++++ Extracted records ++++

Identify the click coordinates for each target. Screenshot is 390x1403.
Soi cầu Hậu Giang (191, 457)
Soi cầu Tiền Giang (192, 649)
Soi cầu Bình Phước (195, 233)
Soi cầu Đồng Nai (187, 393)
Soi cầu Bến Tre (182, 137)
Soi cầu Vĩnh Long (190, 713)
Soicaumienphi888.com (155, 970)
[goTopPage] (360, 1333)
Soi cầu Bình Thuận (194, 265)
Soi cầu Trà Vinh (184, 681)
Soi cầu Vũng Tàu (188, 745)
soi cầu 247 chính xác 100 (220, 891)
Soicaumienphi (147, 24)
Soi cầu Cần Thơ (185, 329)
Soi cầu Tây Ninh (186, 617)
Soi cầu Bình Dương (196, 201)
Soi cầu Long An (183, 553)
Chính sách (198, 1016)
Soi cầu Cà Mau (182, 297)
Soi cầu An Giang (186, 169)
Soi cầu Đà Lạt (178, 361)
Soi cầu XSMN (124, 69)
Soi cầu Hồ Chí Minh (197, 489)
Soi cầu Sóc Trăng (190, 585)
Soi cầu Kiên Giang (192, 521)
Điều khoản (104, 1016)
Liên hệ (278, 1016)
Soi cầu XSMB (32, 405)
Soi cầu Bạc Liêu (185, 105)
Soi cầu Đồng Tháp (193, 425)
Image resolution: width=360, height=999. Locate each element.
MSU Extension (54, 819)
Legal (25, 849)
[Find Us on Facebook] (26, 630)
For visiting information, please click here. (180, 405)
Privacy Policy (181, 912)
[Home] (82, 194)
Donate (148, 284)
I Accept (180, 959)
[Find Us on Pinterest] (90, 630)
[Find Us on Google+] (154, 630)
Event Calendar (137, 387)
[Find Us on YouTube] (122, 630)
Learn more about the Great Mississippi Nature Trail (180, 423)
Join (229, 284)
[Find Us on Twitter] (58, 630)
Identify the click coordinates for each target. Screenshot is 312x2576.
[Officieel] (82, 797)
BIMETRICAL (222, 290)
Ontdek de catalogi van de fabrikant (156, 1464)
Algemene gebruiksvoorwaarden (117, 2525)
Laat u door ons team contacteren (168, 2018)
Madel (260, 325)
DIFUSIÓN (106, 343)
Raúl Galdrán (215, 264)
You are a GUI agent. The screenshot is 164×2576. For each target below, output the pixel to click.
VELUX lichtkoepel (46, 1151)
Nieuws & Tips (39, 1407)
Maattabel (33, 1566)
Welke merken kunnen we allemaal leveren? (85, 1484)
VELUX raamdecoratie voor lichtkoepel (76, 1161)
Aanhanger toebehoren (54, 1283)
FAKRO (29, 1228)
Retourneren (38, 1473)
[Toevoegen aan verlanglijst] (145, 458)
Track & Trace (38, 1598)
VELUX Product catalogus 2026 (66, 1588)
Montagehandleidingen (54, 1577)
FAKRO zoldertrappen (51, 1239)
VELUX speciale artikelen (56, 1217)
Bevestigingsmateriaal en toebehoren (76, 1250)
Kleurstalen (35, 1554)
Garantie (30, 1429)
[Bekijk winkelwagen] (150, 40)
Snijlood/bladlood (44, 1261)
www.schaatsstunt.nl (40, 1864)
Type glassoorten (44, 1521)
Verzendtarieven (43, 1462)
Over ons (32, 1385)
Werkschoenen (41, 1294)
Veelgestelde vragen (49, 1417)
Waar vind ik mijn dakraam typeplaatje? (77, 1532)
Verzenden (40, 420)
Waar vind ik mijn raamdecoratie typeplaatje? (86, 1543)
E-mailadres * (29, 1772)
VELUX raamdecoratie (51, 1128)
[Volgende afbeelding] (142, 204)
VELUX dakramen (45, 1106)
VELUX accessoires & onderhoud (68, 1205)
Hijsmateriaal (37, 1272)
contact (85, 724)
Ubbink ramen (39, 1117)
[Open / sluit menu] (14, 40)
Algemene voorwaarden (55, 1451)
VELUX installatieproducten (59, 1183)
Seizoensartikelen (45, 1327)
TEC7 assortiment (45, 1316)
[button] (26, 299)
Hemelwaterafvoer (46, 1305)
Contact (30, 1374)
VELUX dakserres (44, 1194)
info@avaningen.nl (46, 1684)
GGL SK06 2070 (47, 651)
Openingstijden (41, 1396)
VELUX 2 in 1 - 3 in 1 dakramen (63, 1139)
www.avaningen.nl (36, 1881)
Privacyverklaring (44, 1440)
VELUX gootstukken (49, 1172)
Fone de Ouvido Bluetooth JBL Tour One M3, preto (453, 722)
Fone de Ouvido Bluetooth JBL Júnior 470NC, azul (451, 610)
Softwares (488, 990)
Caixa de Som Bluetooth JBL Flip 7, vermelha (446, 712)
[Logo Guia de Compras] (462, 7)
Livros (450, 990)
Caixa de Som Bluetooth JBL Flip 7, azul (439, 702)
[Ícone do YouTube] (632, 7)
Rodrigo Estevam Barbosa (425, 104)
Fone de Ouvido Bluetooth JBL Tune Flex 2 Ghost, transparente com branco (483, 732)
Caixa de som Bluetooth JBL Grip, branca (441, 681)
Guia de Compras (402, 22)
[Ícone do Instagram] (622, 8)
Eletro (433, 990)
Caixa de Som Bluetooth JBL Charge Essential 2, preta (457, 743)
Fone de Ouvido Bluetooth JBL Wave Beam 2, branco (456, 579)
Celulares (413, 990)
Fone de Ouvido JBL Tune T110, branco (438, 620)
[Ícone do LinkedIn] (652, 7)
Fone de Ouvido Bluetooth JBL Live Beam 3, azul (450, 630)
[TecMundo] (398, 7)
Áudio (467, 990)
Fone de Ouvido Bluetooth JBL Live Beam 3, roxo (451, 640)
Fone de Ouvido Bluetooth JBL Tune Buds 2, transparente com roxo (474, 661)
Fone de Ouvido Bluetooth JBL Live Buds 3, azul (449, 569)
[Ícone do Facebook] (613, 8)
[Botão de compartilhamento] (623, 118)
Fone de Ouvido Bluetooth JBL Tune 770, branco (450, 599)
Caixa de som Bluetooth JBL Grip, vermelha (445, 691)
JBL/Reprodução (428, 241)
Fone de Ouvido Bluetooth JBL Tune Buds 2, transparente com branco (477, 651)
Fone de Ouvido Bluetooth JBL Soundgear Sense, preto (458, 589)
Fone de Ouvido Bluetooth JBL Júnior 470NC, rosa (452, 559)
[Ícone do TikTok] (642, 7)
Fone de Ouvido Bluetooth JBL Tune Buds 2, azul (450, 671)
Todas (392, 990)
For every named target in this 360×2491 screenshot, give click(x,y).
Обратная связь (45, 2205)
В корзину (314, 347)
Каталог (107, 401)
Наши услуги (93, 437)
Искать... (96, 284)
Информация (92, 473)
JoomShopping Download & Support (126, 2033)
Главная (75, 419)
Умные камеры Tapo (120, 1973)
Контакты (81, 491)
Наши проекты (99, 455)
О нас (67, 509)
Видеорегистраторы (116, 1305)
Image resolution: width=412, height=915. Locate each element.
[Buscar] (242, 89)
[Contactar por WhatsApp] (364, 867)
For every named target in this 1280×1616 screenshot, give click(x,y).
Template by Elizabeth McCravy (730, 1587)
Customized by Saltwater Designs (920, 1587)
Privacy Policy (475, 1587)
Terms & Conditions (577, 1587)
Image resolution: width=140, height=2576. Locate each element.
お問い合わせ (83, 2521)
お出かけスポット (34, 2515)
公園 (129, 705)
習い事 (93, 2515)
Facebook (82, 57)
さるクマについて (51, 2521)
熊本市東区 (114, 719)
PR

++++

Task objective ▸
Precisely the lines between those holding "Veelgestelde vragen (49, 1417)" and "www.avaningen.nl (36, 1881)", inclusive, are to be reproduced from the listing above, with nothing added.

Answer to the problem ▸
Veelgestelde vragen (49, 1417)
Waar vind ik mijn dakraam typeplaatje? (77, 1532)
Verzenden (40, 420)
Waar vind ik mijn raamdecoratie typeplaatje? (86, 1543)
E-mailadres * (29, 1772)
VELUX raamdecoratie (51, 1128)
[Volgende afbeelding] (142, 204)
VELUX dakramen (45, 1106)
VELUX accessoires & onderhoud (68, 1205)
Hijsmateriaal (37, 1272)
contact (85, 724)
Ubbink ramen (39, 1117)
[Open / sluit menu] (14, 40)
Algemene voorwaarden (55, 1451)
VELUX installatieproducten (59, 1183)
Seizoensartikelen (45, 1327)
TEC7 assortiment (45, 1316)
[button] (26, 299)
Hemelwaterafvoer (46, 1305)
Contact (30, 1374)
VELUX dakserres (44, 1194)
info@avaningen.nl (46, 1684)
GGL SK06 2070 (47, 651)
Openingstijden (41, 1396)
VELUX 2 in 1 - 3 in 1 dakramen (63, 1139)
www.avaningen.nl (36, 1881)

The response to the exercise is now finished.